Python ORMs Supporting POPOs and Substituting Layers in Django

Marco Nawijn nawijn at gmail.com
Sat Nov 5 16:35:55 EDT 2011


On Nov 5, 9:11 pm, Travis Parks <jehugalea... at gmail.com> wrote:
> Hello:
>
> A new guy showed up at work a few weeks ago and has started talking
> about replacing a 6 month old project, written in ASP.NET MVC, with an
> open source solution that can handle massive scaling. I think his
> primary concern is the "potential" need for massive web farms in the
> future. In order to prevent high licensing costs, I think he wants to
> move everything to open source technologies, such as the LAMP stack. I
> also don't think he truly understands what ASP.NET MVC is and thinks
> it is the older WebForms.
>
> I have been researching open source MVC frameworks and came across
> Django. It looks like an awesome tool, but I am willing to look at
> others.
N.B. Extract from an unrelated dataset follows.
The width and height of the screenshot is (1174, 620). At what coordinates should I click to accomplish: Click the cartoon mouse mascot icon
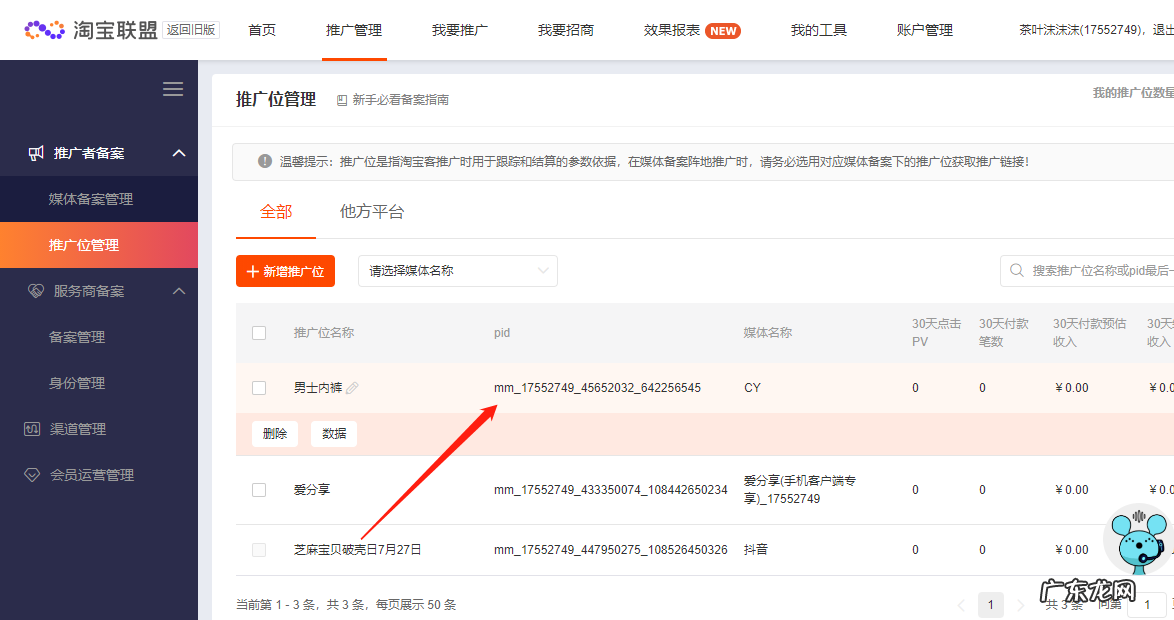[1135, 545]
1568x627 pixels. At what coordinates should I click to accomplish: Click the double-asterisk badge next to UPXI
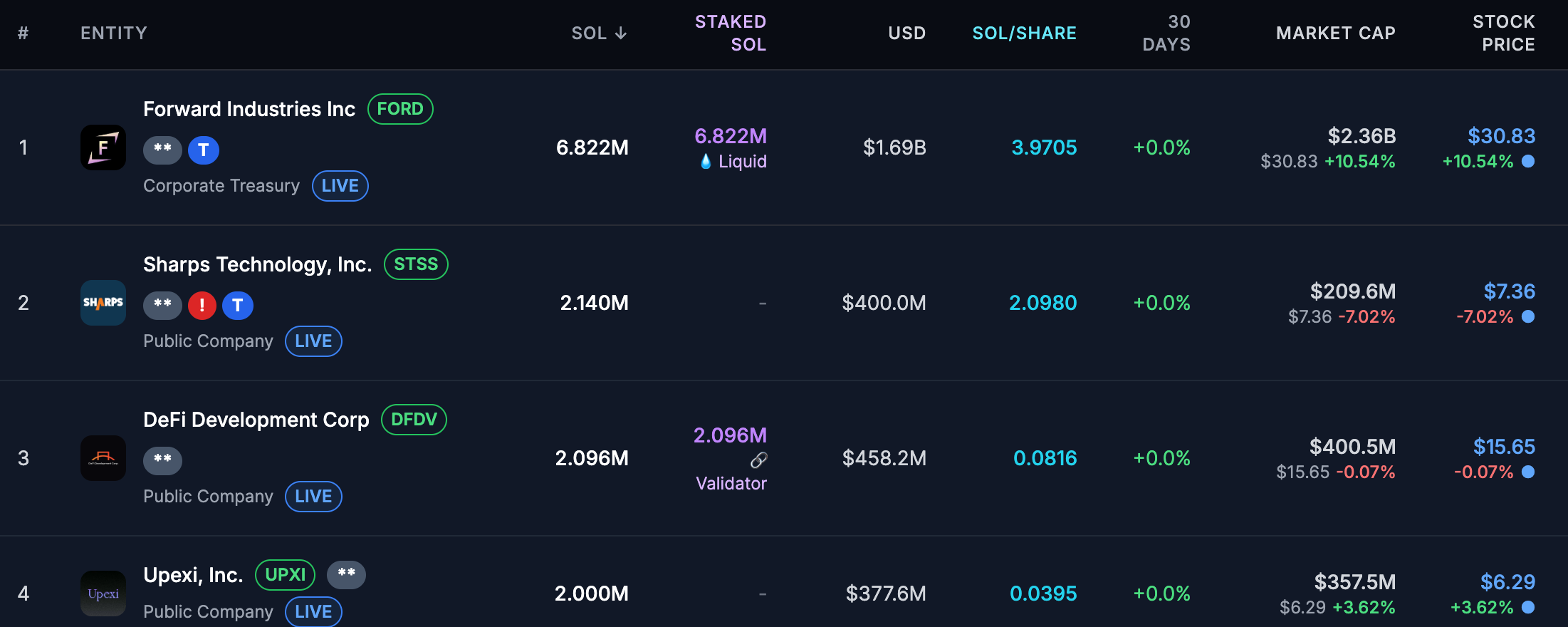click(346, 574)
I have experience in Python (and enough in PHP to want to
> avoid it and absolutely none in Ruby) so I think it would be a good
> language to develop in.
>
> I was wondering if there were any ORMs for Python that used POPOs
> (plain old Python objects). There is a lot of business logic in my
> system, and so I want to keep my data objects simple and stupid. I
> want the ORM to be responsible for detecting changes to objects after
> I send them back to the data layer (rather than during business layer
> execution). Additionally, being a stateless environment, tracking
> objects' states isn't very useful anyway.
>
> Honestly, I doubt this guy is going to get his wish. The people paying
> for the application aren't going to be willing to throw 6 months of
> work down the drain. Never the less, I want to have plenty of research
> under my belt before being asked what my thoughts are. He was talking
> about using the Zend Framework with PHP, but I want to avoid that if
> possible. Django seems like one of the best MVC solutions in the
> Python arena. I would be willing to replace Django's ORM solution with
> something else, especially if it supported POPOs. I could even map all
> of the non-POPOs to POPOs if I needed to, I guess.
>
> Finally, I wanted to ask whether anyone has tried having Django call
> out to Python 3 routines. I am okay using Python 2.7 in Django, if I
> can have the controllers call business logic implemented in Python 3,
> accepting POPOs from the data layer. Django would really just be a
> coordinator: grab data from Django ORM, convert results into POPOs,
> load up Python 3 module with business logic, passing POPOs, returning
> POPOs and then converting those to view models. I'm sweating just
> thinking about it. My guess is that there would be a severe penalty
> for crossing process boundaries... but any insights would be
> appreciated.
>
> Thanks,
> Travis Parks

Hello Travis,

I am not an expert in the field,  but I have used SQLAlchemy
(www.sqlalchemy.org)
for a while and was very happy with it. It should be able to scale up
to pretty
complex applications and large amounts of data.